図8】2つのFPGAによる2つの接点の開閉の判定、2つの判定部によるスイッのオン/オフの判定を示すタイミングチャートである。
図9】実施形態3に係る状態判定システムを備える工作機械を略示するブロック図である。
図10】実施形態4に係る状態判定システムを備える工作機械を略示するブロック図である。
図11】FPGA1によるスイッチのオン/オフの判定処理の手順を示すフローチャートである。
【発明を実施するための形態】
【0025】
(実施形態1)
以下本発明を実施形態1に係る状態判定システムを示す図面に基づいて説明する。図1は、実施形態1に係る状態判定システム5を備える工作機械100を略示するブロック図である。

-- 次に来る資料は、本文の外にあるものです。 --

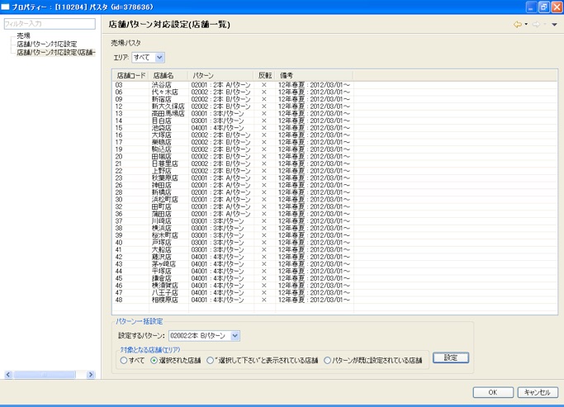Open the 設定するパターン combo box

pos(203,336)
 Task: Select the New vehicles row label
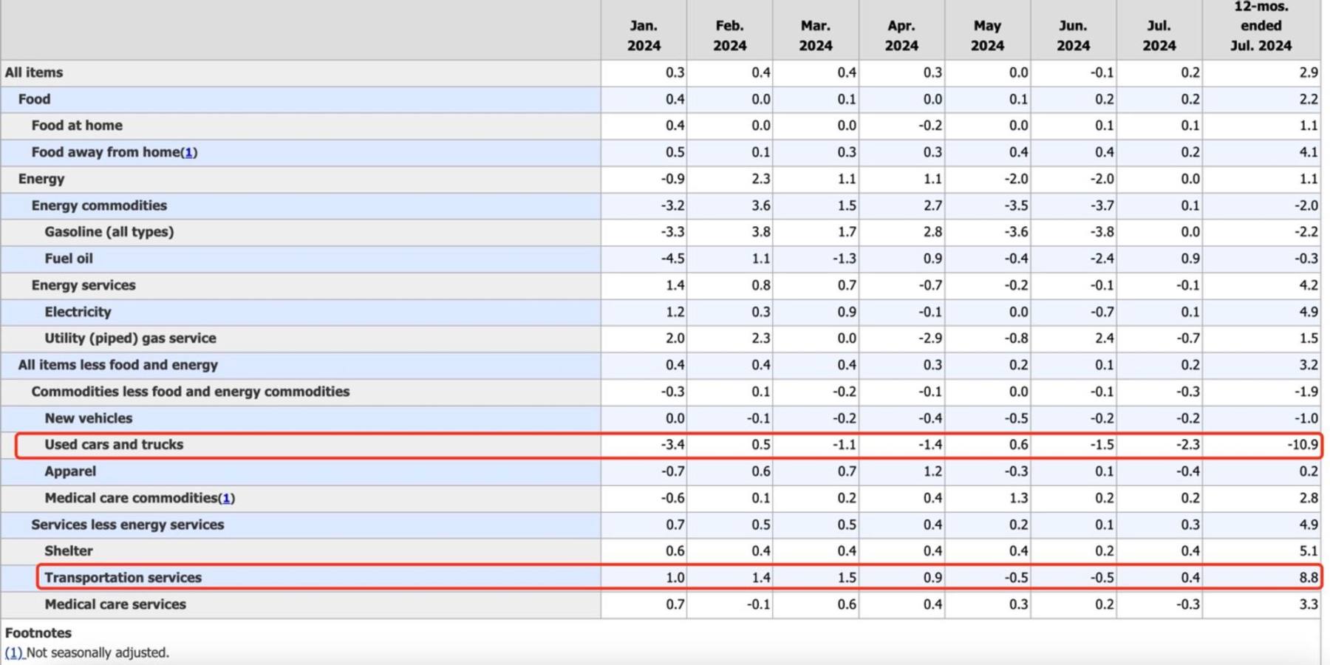click(89, 418)
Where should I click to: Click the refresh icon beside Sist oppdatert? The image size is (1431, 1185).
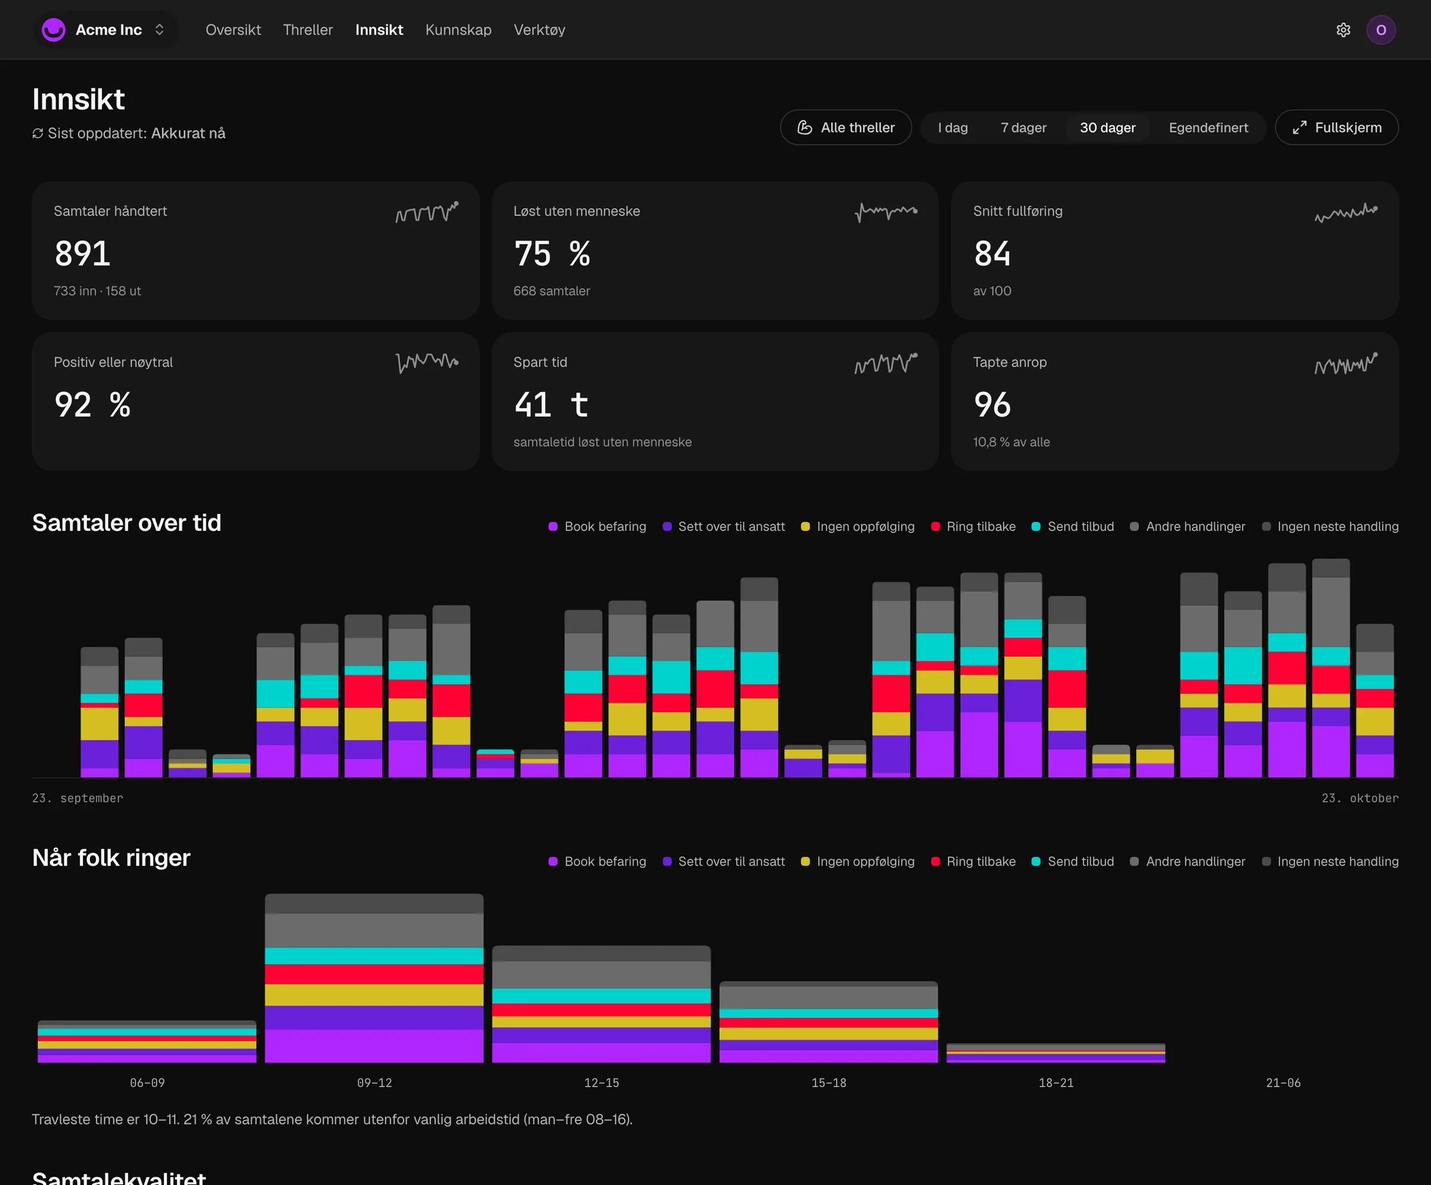click(37, 134)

状態判定システム5は、FPGA1(Field Programmable Gate Array)、FPGA2、接点31を有するスイッチ3を備える。工作機械100が状態判定システム5を備え、スイッチ3がノーマルクローズ型の非常停止スイッチである場合につき説明する。本実施形態に係る状態判定システム5を適用する機械は工作機械100に限定されない。スイッチ3は非常停止スイッチである場合に限定されず、ドアが開いた時、又は部材の位置が異常である時に接点が開状態になるものでもよい。また、スイッチはノーマルオープン型でもよい。
【0026】
制御部6は工作機械100のモータ等の動力発生器の駆動を制御する。FPGA2の後述する判定部21は接点31の開閉状態を検出し、スイッチ3のオン/オフ状態を判定して制御部6へ出力する。制御部6はスイッチ3が操作され、状態判定システム5により接点31が開状態であると判定した場合、モータ等の駆動を停止する。集積回路(Integrated Circuit)としてFPGAの代わりに、ASIC(Application Specific Integrated Circuit)を用いてもよい。ICとして多数のシリアルポートを用意できるものであればよい。
【0027】
FPGA1は、パケット生成部11、送信部12、メモリ13、計時部14、及び出力端子15を備える。メモリ13には接点31に対応する識別符号である固有値Aを記憶してある。パケット生成部11は、メモリ13から固有値Aを読み出してパケットを生成する。出力端子15は接点31の入力側に接続してあり、生成したパケットを出力する。計時部14は計時を行う。パケットの通信プロトコルは既存のHTTP(Hypertext Transfer Protocol)等のものでも、独自のものでもよい。
【0028】
図2はFPGA1によるパケットの送信処理の手順を示すフローチャートである。FPGA1は一定の周期で以下の送信処理を行う。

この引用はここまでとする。